When they had done so—followed by a volley of abuse from others of the caravan who did not see why southerners should enjoy special privileges—Belfeor spoke up again.
“You mentioned religion a moment ago,” he said. Heron fancied that Pargetty shot his companion a warning glance, but could not decide why. “As I understand it, is not this king-hunt rather a matter of politics, to decide who shall rule the city?”
“Here in Carrig the two go thus.” Heron held up his right hand with the first and index fingers crossed. “Their customs are strange indeed.”
“For myself,” Belfeor shrugged, “I hold that nothing human can be called strange.”
Heron’s turn to shoot a glance at him. That was a remarkable statement for a southerner to make! In Carrig it would probably be unthinkable. No doubt about it: Belfeor and his companion were going to be worth cultivating.
Neutrally, he said, “Well, I’m a roving man, and I have to act as I’m required wherever I go. Certainly to me it seems that yours is the proper attitude.”
They were coming now into the city itself. It had no wall about it, for in the days when bandits used to ravage this area the whole populace could find refuge in the citadel, and now, when twenty such citadels would not hold everyone, the bandits were stood off at frontiers a day’s march distant It was clear that people were preparing for festivities; over the doors of houses and shops, symbols of the clans had been erected, and on many street corners as well as in the vast marketplace near the waterfront, sharp-faced men had set up betting-tables. Chalked on boards behind them were contenders’ names and current odds. This year one name headed every list: Saikmar son of Corrie, of the Clan Twywit. Heron, who had come here for the king-hunt twelve years running, had never seen such low odds or such unanimity. Indeed, a few of the boards offered one thousand to one in favor of Saikmar to discourage further bets.
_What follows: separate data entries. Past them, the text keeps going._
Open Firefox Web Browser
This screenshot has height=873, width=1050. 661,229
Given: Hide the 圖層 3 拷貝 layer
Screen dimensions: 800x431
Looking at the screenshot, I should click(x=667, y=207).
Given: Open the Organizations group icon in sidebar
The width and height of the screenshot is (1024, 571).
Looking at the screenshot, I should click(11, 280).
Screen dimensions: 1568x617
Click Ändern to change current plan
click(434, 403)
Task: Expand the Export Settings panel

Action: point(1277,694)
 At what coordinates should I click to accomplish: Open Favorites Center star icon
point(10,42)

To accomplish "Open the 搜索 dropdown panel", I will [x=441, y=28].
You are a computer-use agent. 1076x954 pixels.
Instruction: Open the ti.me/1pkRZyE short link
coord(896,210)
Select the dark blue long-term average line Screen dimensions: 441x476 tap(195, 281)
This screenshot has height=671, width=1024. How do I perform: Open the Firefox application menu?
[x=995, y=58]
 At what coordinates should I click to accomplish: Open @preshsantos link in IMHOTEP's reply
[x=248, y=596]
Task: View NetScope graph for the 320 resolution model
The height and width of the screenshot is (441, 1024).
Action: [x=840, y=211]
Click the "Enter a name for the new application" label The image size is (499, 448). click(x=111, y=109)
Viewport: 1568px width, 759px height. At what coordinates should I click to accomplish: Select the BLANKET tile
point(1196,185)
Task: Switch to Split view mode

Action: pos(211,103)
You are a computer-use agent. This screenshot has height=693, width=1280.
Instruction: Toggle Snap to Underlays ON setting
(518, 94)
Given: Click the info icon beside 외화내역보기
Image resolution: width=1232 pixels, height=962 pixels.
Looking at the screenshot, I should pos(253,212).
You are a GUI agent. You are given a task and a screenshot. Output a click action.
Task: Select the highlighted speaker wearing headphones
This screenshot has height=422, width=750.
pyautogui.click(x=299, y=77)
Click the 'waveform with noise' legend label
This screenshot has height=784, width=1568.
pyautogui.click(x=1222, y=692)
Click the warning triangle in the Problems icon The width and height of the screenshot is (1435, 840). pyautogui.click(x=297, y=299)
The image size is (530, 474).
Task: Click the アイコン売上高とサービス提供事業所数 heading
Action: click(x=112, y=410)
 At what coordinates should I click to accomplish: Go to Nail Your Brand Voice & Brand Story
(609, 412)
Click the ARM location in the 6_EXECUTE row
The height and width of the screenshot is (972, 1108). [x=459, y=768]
“They wager on the success of the contenders?” Belfeor said in a wondering tone. “This does surprise me.”
“Many say it’s disrespectful,” Heron agreed. “But, see you, there has been an interregnum of eighteen years, and accordingly the city has been ruled by the Clan Parradile, who for their totem-kinship with the king cannot take part in the hunt. Some argue that betting has been encouraged to degrade the status of the contending clans in the eyes of the common folk.”